[Pointing data for screenshots]
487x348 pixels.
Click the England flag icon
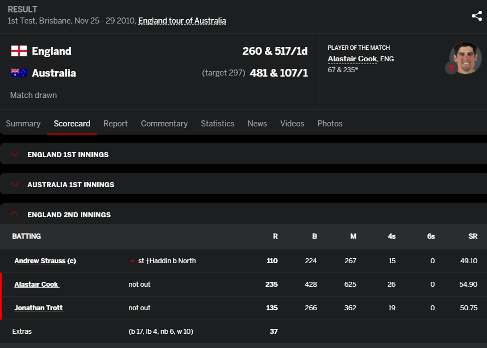(19, 51)
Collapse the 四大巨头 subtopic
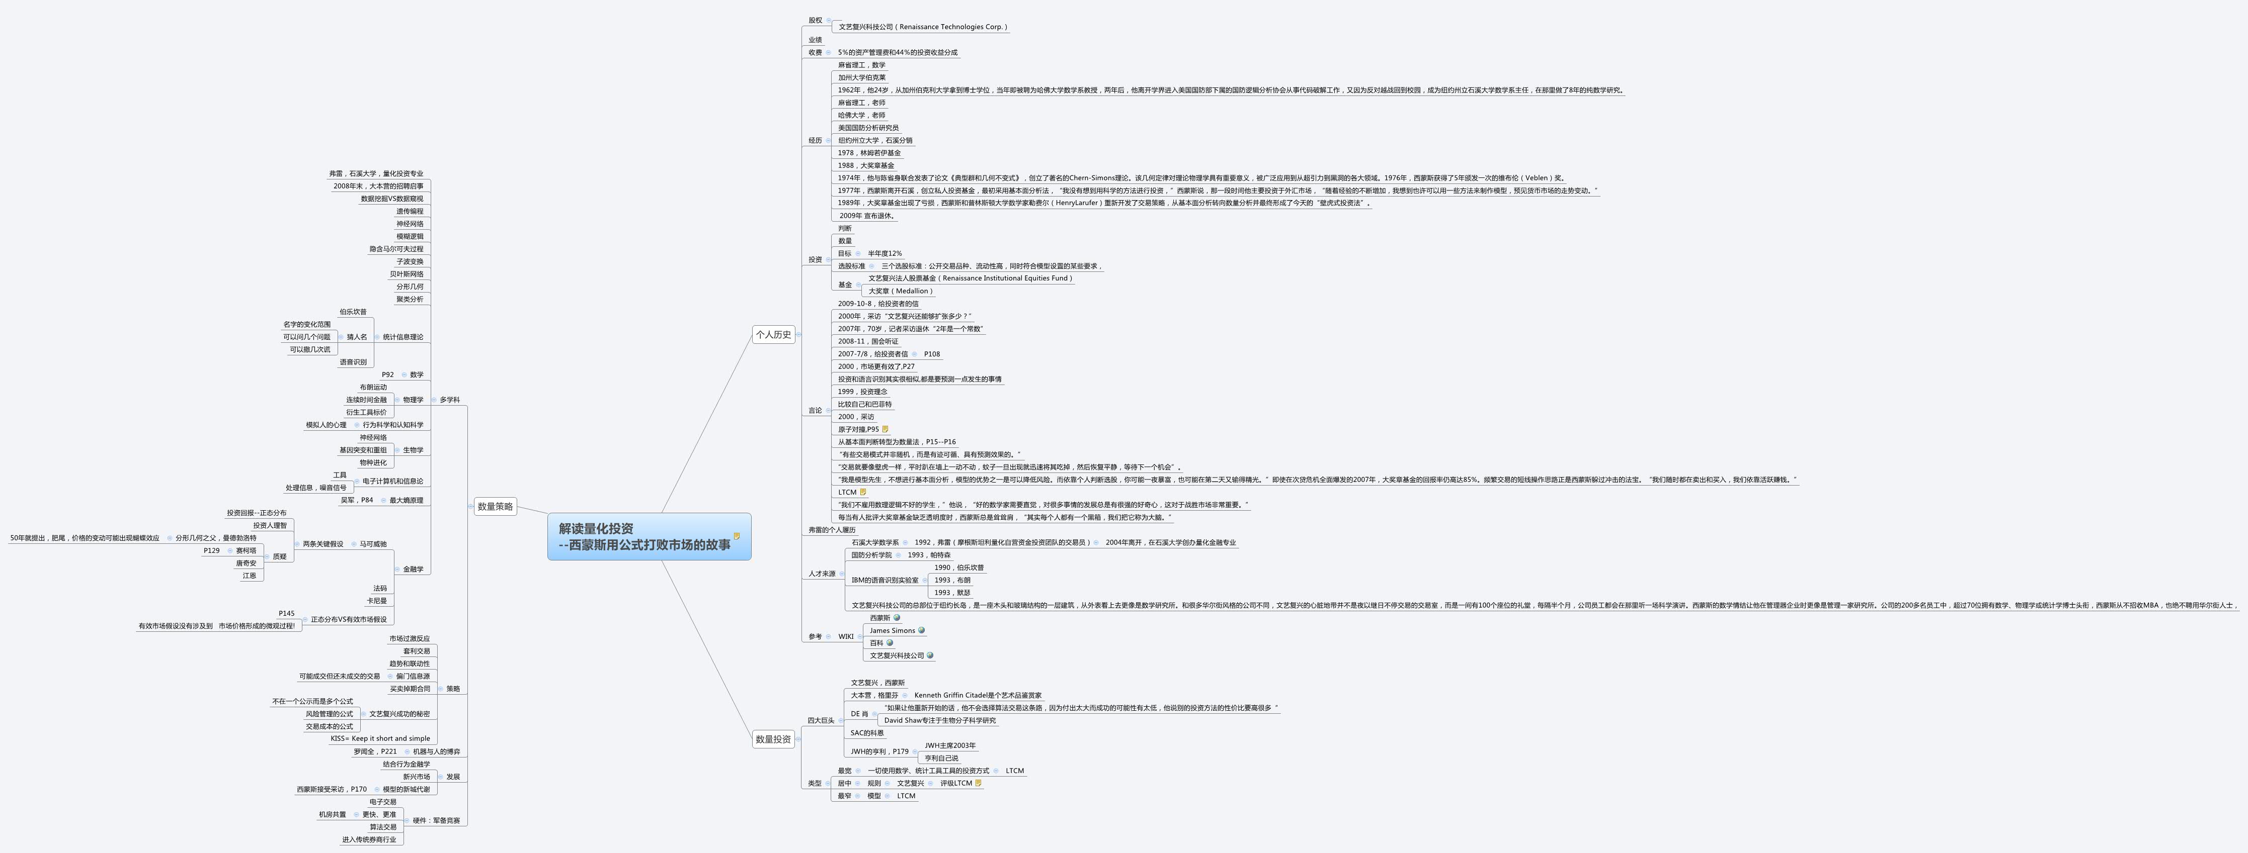Screen dimensions: 2248x853 (841, 720)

[YOUR INSTRUCTIONS] Rewrite the listing as a Markdown table with the columns Row and Line, giving each line its own numbered row and skipping any blank lines. Don't include the pictures.

[FULL ANSWER]
| Row | Line |
|---|---|
| 1 | 487x348 pixels. |
| 2 | Click the England flag icon |
| 3 | (19, 51) |
| 4 | Collapse the 四大巨头 subtopic |
| 5 | Screen dimensions: 2248x853 (841, 720) |